Titel: Die Erfindung des Jazz im Donbass Kostenlos Bücher Online Lesen
Autoren: Serhij Zhadan
Vom Netzwerk:
lächelte sorglos im Schlaf. Sie trug zerrissene Levis und eine Baseballjacke. Das rechte Hosenbein war bis zum Knie aufgeschlitzt, der Gips am Fuß sah aus wie ein neuer Turnschuh. Ihre Haare brannten in der Nachmittagssonne, und ihre Haut verschmolz mit den weißen Laken wie Milch auf Reispapier. Auf den Stühlen und auf dem Boden standen Blumen in wassergefüllten Einmachgläsern. In den Blumen summten herbstlich müde und lasch Wespen und Schmetterlinge. Ich setzte mich vorsichtig auf die Bettkante. Am Bett lagen Orangen, auf dem Boden ein offenes Buch, aber das Telefon ließ Olga selbst im Schlaf nicht aus der Hand. Vor den Fenstern standen Apfelbäume, von Kranken und Schwestern so massiv geplündert, dass die Zweige trocken im leichten Wind zitterten. Plötzlich löste sich ein winziger Apfel von einem Zweig und dotzte auf das Fensterblech. Olga öffnete die Augen.

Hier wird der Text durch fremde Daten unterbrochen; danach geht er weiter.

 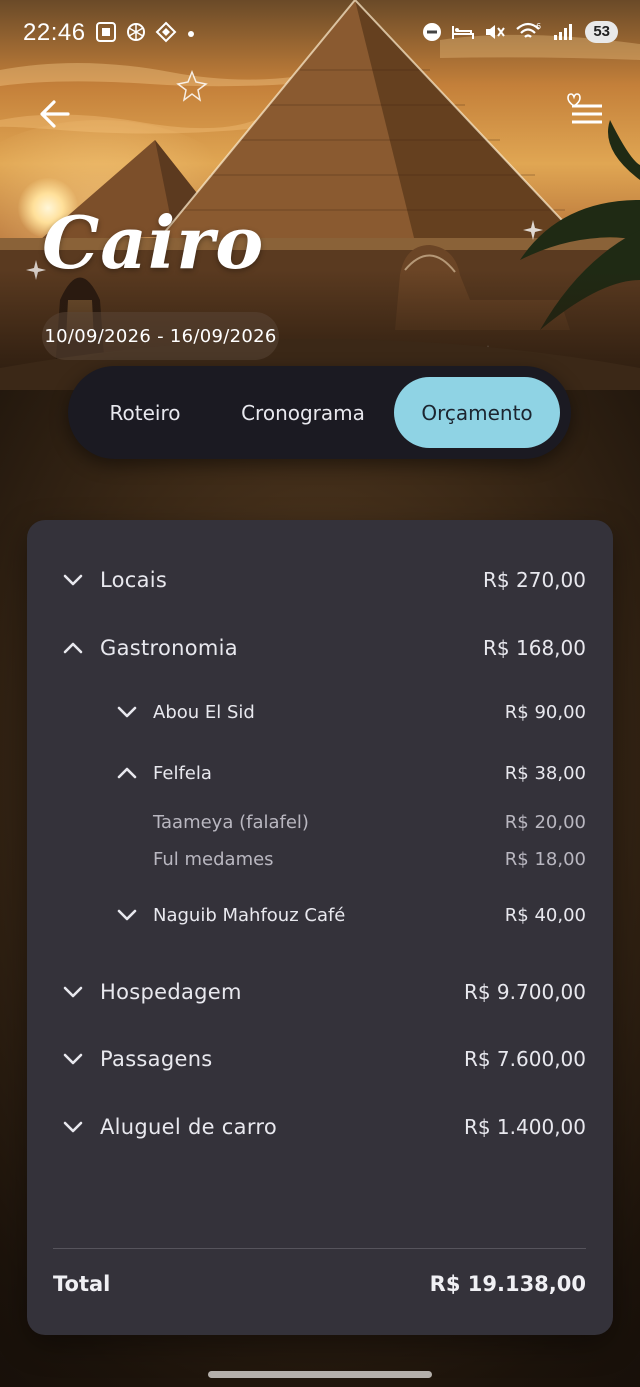 What do you see at coordinates (320, 1374) in the screenshot?
I see `home-indicator` at bounding box center [320, 1374].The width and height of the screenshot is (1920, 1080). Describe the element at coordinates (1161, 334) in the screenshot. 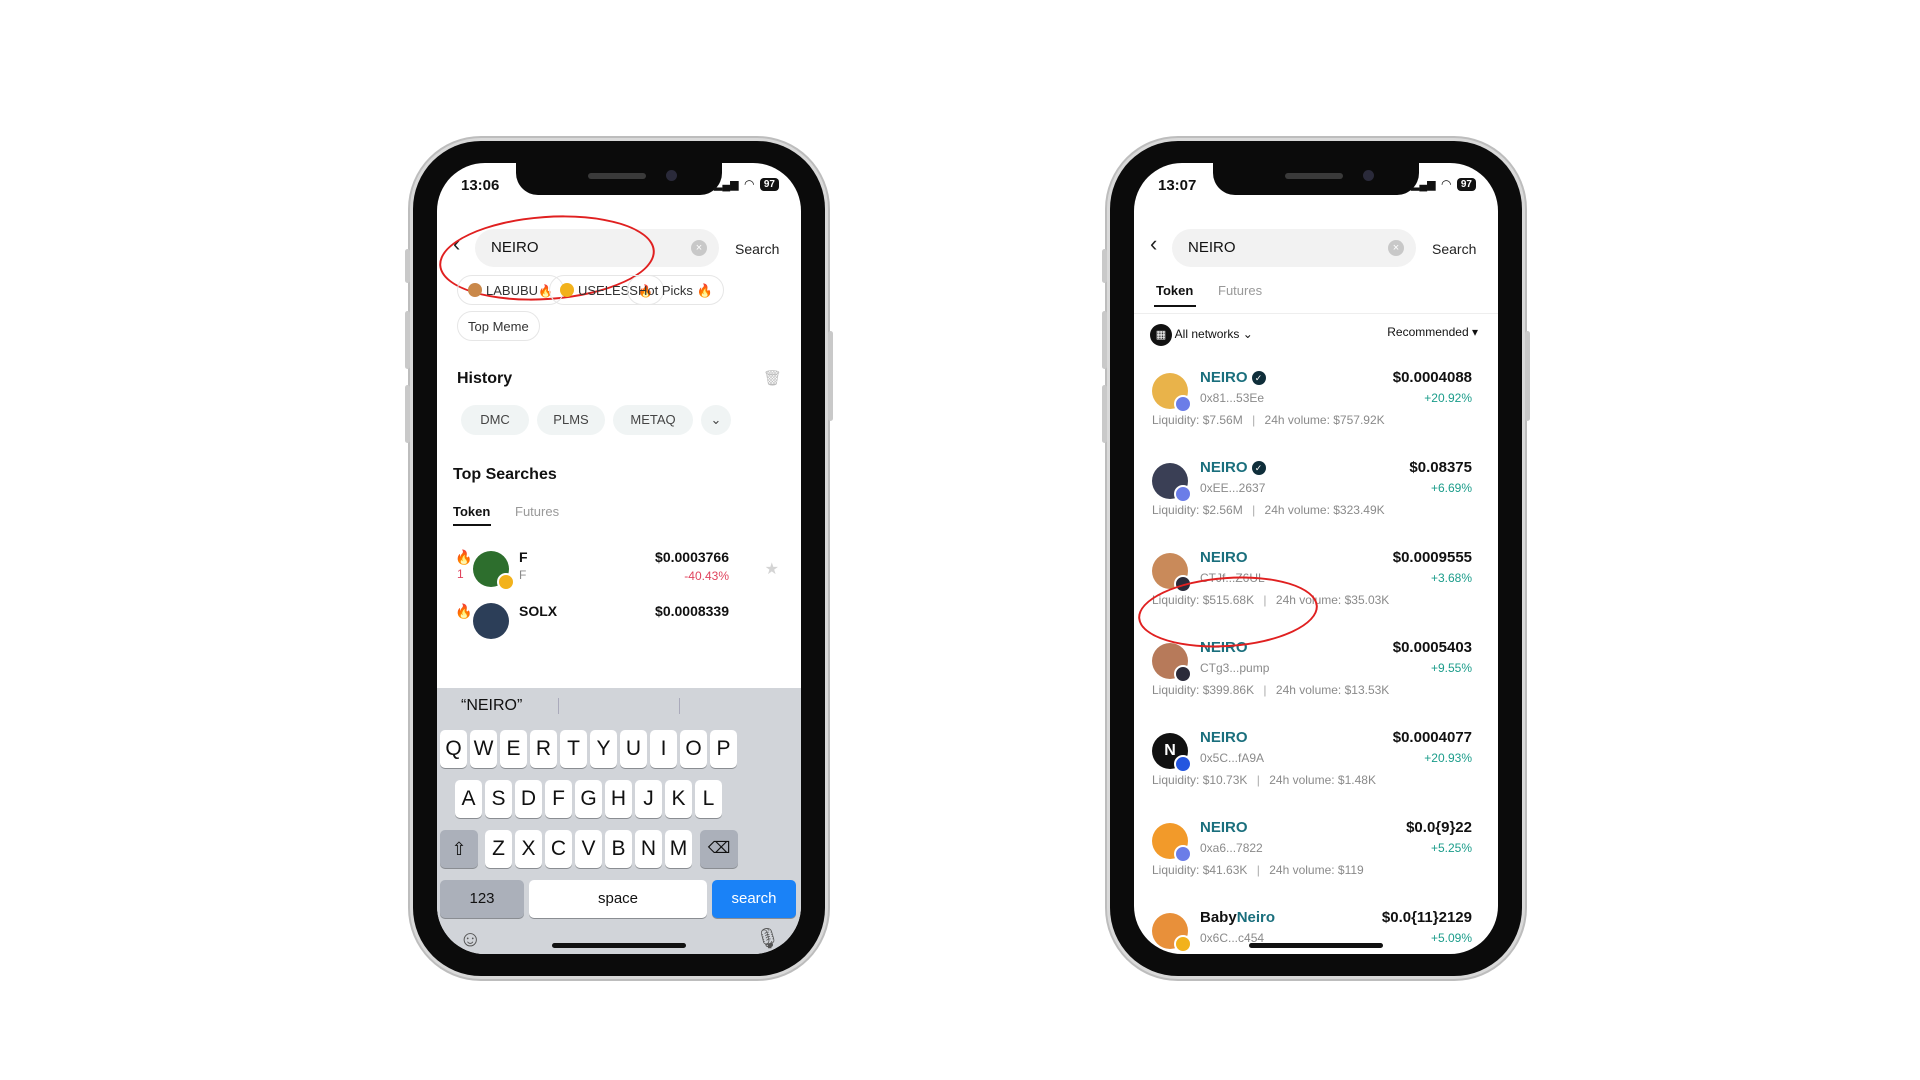

I see `networks-grid-icon: ▦` at that location.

    – Hermann? – fragte sie. – Was machst du denn hier?
    – Dich besuchen. Wer hat dir denn so viele Blumen gebracht?
    – Niemand, – antwortete sie, dachte einen Moment nach und beschloss dann, aufrichtig zu sein. – Ich habe die Schwestern gebeten, sie zu besorgen. Damit du denkst, dass mir jemand Blumen bringt.

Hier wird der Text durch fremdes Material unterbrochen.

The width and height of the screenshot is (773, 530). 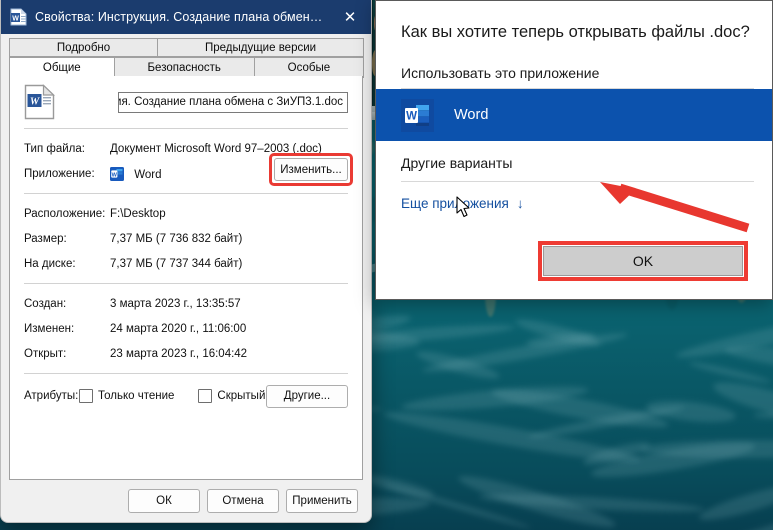 I want to click on modified-label: Изменен:, so click(x=50, y=328).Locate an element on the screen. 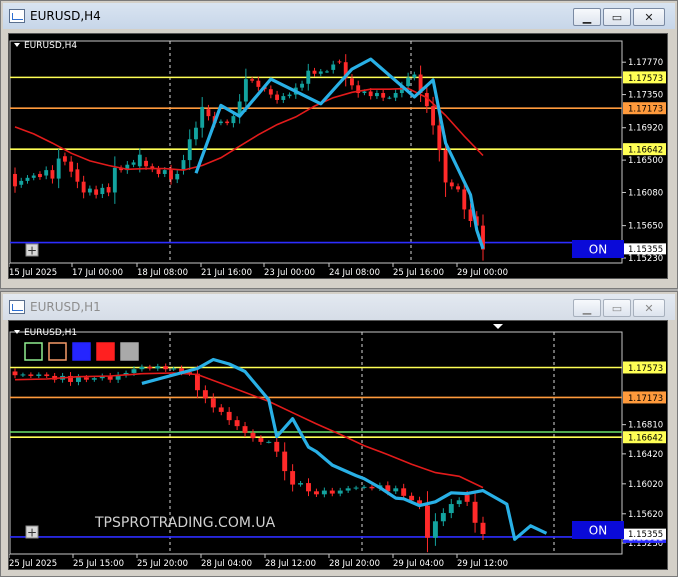 Image resolution: width=678 pixels, height=577 pixels. window-title: EURUSD,H1 is located at coordinates (66, 307).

    – Hab ich auch gedacht.
    – Gut, – sagte Olga. – Sehr gut.
    – Wie geht’s dem Fuß? – fragte ich.
    – Ganz gut. – Olga sah nach, ob eine SMS gekommen war, und legte das Telefon dann zur Seite. – Ich wollte schon gestern entlassen werden, weil es schon wieder geht. Was haben die für einen Aufstand gemacht!

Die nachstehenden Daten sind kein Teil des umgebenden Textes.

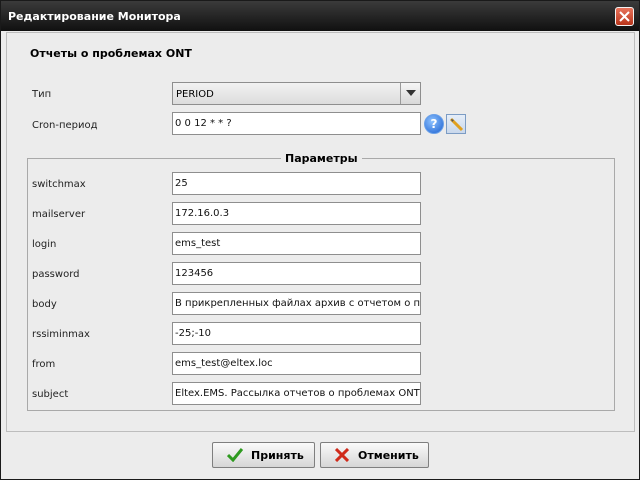 This screenshot has height=480, width=640. I want to click on window-title: Редактирование Монитора, so click(94, 16).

    – Sie sagen, du hättest den Aufstand gemacht.
    – So so, – sagte Olga beleidigt. – Als hätte ich sonst nichts zu tun. Heute bleib ich noch liegen, aber morgen geht’s nach Hause. Ein Haufen Arbeit wartet, und ich lieg hier rum.
    – Sag wenigstens, wie es passiert ist.
    – Ich wollte die Tür zumachen. Die haben mich so angenervt!
    – Was wollten die überhaupt?
    – Was weiß denn ich. – Olga schnappte sich wieder ihr Telefon, drehte es in den Händen und legte es zurück. – Sie haben alles Mögliche gefragt, rumgeschnüffelt, ekelhaft, richtige Widerlinge. Und dann hat der eine von ihnen auch noch eine Glatze an der Seite.
    – Wie – an der Seite?
    – Eben, nicht in der Mitte wie normale Leute, sondern an der Seite, überm Ohr. Außerdem fragt er dauernd nach, als würde er schlecht hören, und seine Glatze kriecht dir irgendwie in die Seele. Da hab ich es nicht mehr ausgehalten und sie rausgeschmissen.
    – Sorry, – sagte ich, – dass du wegen mir so viele Probleme hast.
    – Schon gut, – antwortete Olga. – Ich bin selbst schuld. Zuerst war ich total sauer auf dich, dann hab ich mich wieder eingekriegt. Gut, dass du gekommen bist. Bleibst du ein bisschen?
    – Wenn ich darf.
    – Natürlich. Siehst du, meine Verwandtschaft hat mir einen Haufen Orangen mitgebracht, ich fühl mich, als ob es Neujahr wäre.
    – Wieso Neujahr? – fragte ich.
    – Als Kind habe ich zu Neujahr immer Orangen bekommen. Oder wenn ich erkältet war und zu Hause bleiben musste. Also fühle ich mich wie zu Schulzeiten. Komm, hilf mir, das alles aufzuessen.
    – Gerne, – stimmte ich zu und begann, Orangen zu schälen.
    Die Orangen waren warm wie Lampen. Der Saft spritzte, und sofort begannen die Wespen über mir zu kreisen. Olga nahm die Orangenstücke, der Saft rann ihr über die Finger. Und weil sie lange Finger hatte, rann er unendlich lange, bis sie die Tropfen mit einer leichten Bewegung abschüttelte.
    – Hör mal, – sagte sie, – ich weiß, dass Schura da was organisiert. Auf dem Flugplatz.
    – Na und?
    – Wirst du auch dabei sein?
    – Na klar.
    – Pass auf ihn auf, ja? – bat mich Olga.
    – Wieso muss man auf ihn aufpassen?
    – Er ist in letzter Zeit so komisch. Vielleicht wird er alt.
    – Vielleicht. – Ich widersprach nicht.
    – Bleib in seiner Nähe, ja?
    – Ja.
    – Und pass auch auf dich selbst auf, – bat Olga.
    – Schon gut. Was kann schon passieren?
    – Nichts, hoffe ich, – sagte sie. – Lies mir was vor, – bat sie plötzlich.
    Ich hob das Buch vom Boden auf. Es war ein Lehrwerk über Buchhaltung. Die Seiten waren reichlich mit Kaffee übergossen und mit Bleistift durchgestrichen, als ob jemand alles neu schreiben wollte.
    – Ist das interessant? – fragte ich Olga.
    – Ich hab mitgenommen, was im Büro war, – erklärte sie.
    – Oh, – fiel mir ein, – der Priester hat mir ein Buch geschickt. Soll ich daraus was lesen?